• **What is required**
Please pick out every line in the entries below that contains the word "navigation". Letter case matters, so match only that form.

• **Raw data**
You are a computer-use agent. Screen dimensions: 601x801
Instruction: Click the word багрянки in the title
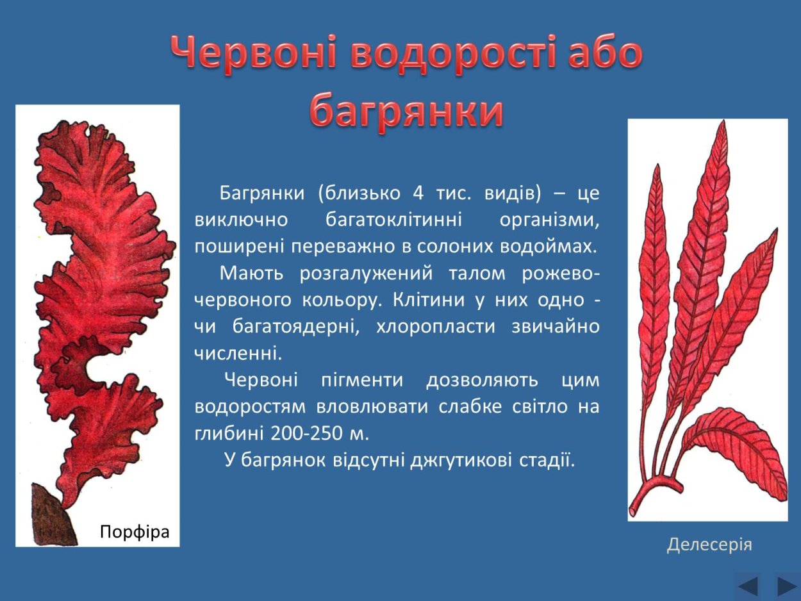(407, 110)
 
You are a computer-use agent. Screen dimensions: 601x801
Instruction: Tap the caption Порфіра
(135, 531)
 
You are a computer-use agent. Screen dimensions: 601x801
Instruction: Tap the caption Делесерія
(709, 545)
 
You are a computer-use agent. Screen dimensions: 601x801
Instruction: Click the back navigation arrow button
(748, 586)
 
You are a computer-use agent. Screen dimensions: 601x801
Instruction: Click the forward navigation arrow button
(786, 586)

• **Result**
Instruction: Click the back navigation arrow button
Instruction: Click the forward navigation arrow button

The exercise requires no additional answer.